**Your objective:**
Transcribe the listing below exactly, without pictures.
===============
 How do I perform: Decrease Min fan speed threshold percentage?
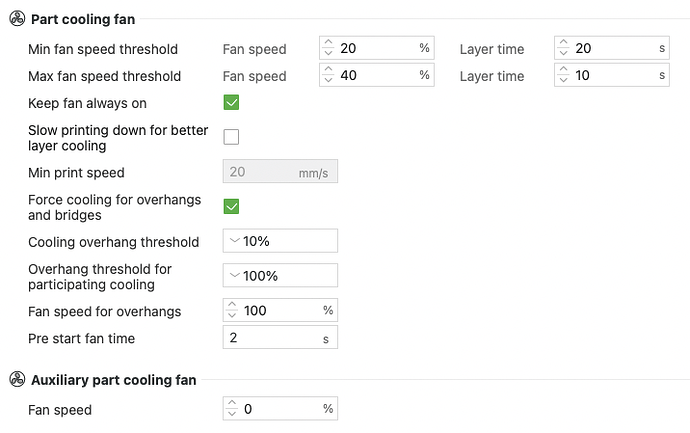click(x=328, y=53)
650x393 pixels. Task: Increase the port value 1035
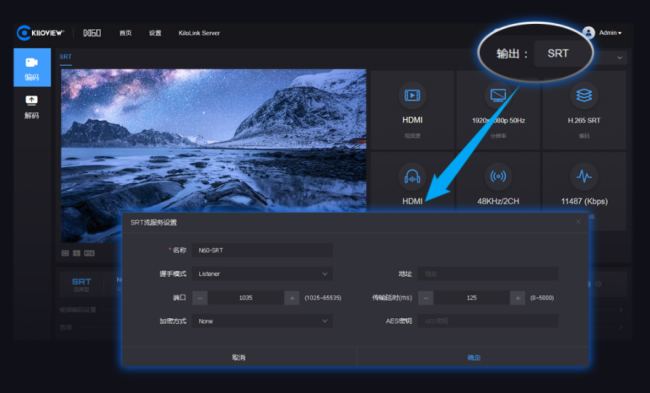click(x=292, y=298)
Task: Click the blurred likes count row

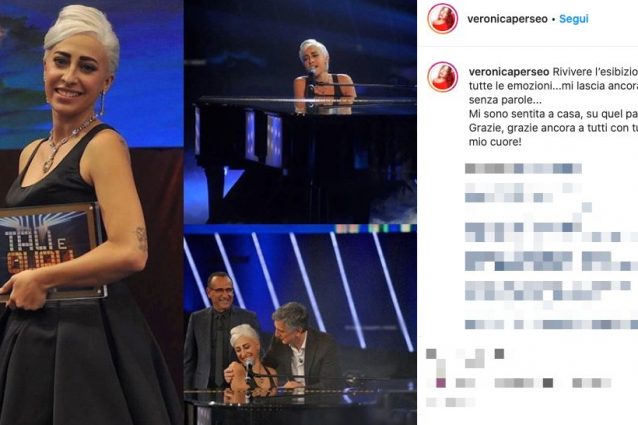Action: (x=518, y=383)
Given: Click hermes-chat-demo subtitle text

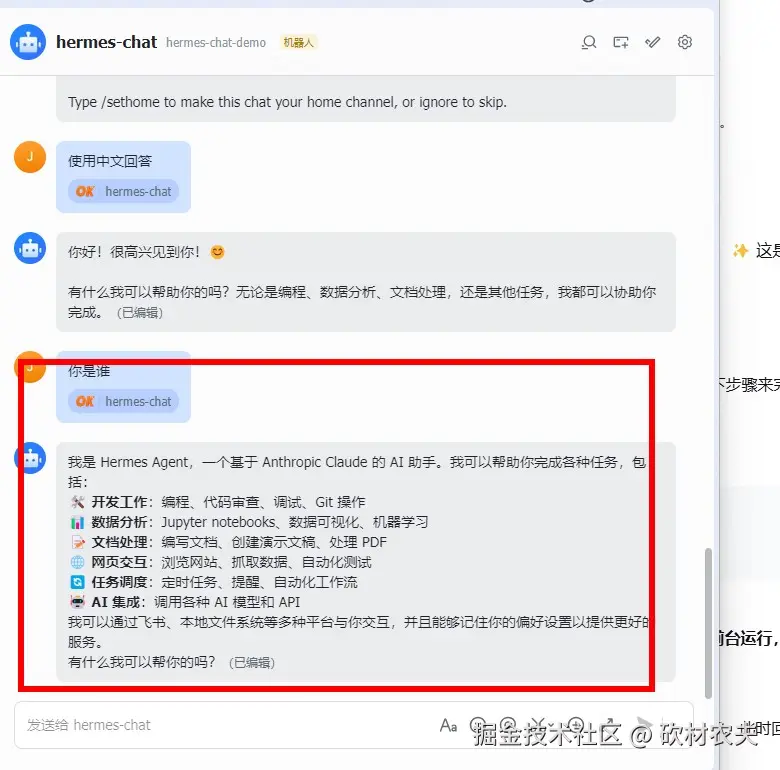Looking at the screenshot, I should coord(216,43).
===============
**Worked solution:**
 How do I perform: Decrease Min fan speed threshold percentage?
click(x=328, y=53)
650x393 pixels. Task: Increase the port value 1035
click(x=292, y=298)
Task: Click the blurred likes count row

Action: (x=518, y=383)
Given: Click hermes-chat-demo subtitle text

Looking at the screenshot, I should coord(216,43).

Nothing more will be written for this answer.